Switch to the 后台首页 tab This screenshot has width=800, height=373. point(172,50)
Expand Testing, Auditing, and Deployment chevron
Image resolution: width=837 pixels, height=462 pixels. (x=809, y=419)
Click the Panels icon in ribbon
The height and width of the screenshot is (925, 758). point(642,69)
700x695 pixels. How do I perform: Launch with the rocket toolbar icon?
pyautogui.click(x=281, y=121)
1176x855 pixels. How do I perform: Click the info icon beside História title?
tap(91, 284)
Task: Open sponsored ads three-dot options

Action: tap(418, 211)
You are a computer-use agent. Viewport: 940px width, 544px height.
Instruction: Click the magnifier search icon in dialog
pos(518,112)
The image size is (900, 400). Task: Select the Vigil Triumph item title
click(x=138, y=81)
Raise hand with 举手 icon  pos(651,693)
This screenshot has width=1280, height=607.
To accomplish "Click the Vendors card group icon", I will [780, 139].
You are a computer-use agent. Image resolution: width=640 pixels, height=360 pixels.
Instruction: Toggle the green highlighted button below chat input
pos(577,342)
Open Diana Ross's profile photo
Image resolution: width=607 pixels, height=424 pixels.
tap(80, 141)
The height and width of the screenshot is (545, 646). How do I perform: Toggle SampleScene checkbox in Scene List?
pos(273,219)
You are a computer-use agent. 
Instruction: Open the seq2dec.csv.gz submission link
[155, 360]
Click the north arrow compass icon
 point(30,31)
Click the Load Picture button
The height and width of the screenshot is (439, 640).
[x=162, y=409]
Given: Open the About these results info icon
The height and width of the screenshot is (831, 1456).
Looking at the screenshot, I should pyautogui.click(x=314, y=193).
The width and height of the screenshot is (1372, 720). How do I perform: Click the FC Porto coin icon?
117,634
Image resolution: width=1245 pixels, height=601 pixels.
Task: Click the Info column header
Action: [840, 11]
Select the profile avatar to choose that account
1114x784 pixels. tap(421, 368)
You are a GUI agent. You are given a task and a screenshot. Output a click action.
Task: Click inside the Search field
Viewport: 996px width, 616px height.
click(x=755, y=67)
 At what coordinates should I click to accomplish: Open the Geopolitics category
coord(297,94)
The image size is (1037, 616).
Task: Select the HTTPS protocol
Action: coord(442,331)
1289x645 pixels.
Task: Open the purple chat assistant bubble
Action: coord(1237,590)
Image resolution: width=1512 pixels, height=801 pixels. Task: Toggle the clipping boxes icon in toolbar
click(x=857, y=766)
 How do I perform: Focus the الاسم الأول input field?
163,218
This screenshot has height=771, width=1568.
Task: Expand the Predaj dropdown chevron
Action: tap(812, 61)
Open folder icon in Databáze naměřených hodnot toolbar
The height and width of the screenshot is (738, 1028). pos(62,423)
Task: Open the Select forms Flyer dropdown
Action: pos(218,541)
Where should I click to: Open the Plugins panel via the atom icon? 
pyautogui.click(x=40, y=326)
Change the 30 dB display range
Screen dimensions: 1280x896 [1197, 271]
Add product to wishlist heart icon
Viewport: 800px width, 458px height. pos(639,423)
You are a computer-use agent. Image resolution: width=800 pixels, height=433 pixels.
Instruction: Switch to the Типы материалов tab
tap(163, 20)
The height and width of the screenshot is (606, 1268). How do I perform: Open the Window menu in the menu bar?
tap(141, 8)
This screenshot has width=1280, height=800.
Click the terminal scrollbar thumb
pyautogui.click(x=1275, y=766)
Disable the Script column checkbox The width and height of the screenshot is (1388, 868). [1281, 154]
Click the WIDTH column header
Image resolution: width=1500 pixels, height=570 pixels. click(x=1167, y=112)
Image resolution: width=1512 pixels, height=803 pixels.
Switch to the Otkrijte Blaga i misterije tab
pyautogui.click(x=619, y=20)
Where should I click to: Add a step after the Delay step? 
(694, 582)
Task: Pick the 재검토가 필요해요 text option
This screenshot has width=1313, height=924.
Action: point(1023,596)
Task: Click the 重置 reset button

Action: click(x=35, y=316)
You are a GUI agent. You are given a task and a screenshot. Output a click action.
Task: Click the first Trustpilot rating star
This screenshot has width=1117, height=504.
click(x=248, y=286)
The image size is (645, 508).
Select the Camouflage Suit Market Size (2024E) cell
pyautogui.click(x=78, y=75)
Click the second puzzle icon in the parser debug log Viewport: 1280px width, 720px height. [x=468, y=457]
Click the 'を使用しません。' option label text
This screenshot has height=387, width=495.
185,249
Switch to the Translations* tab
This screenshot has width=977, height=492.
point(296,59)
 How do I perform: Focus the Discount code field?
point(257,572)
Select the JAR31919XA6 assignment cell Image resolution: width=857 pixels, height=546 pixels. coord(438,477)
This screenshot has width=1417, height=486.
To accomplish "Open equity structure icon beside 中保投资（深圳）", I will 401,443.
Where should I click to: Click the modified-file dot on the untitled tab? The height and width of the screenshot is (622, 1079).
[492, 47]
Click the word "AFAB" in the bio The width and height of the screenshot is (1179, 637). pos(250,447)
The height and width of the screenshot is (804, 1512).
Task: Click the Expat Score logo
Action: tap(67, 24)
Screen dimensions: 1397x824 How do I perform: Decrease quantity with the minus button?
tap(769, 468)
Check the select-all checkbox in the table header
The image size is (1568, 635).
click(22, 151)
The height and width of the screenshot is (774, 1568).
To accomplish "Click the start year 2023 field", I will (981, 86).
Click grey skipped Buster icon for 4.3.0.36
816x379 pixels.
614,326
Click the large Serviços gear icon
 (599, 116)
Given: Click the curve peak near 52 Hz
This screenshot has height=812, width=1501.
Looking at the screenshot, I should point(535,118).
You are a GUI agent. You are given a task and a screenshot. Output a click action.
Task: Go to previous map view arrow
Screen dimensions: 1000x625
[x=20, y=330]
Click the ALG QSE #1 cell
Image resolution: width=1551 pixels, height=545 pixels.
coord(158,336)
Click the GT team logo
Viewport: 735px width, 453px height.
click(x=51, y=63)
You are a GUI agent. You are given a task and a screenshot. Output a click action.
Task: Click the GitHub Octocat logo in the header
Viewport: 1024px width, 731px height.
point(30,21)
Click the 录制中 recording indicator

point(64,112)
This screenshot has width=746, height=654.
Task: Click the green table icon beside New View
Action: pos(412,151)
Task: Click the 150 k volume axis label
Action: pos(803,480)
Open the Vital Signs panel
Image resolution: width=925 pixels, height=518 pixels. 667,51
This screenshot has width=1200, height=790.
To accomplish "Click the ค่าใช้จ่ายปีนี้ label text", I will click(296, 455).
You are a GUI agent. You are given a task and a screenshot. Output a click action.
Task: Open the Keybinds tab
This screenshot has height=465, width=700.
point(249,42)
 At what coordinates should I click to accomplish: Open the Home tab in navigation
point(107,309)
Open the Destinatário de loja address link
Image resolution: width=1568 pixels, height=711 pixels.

- - - - -

◆ **Task to carry out**: The answer is the run of lines above from the line containing "Image resolution: width=1512 pixels, height=803" through the line containing "This screenshot has width=1417, height=486.", copied exactly and alone.

◆ **Task solution**:
Image resolution: width=1512 pixels, height=803 pixels.
Switch to the Otkrijte Blaga i misterije tab
pyautogui.click(x=619, y=20)
Where should I click to: Add a step after the Delay step? 
(694, 582)
Task: Pick the 재검토가 필요해요 text option
This screenshot has width=1313, height=924.
Action: point(1023,596)
Task: Click the 重置 reset button

Action: click(x=35, y=316)
You are a GUI agent. You are given a task and a screenshot. Output a click action.
Task: Click the first Trustpilot rating star
This screenshot has width=1117, height=504.
click(x=248, y=286)
The image size is (645, 508).
Select the Camouflage Suit Market Size (2024E) cell
pyautogui.click(x=78, y=75)
Click the second puzzle icon in the parser debug log Viewport: 1280px width, 720px height. [x=468, y=457]
Click the 'を使用しません。' option label text
This screenshot has height=387, width=495.
185,249
Switch to the Translations* tab
This screenshot has width=977, height=492.
point(296,59)
 How do I perform: Focus the Discount code field?
point(257,572)
Select the JAR31919XA6 assignment cell Image resolution: width=857 pixels, height=546 pixels. coord(438,477)
This screenshot has width=1417, height=486.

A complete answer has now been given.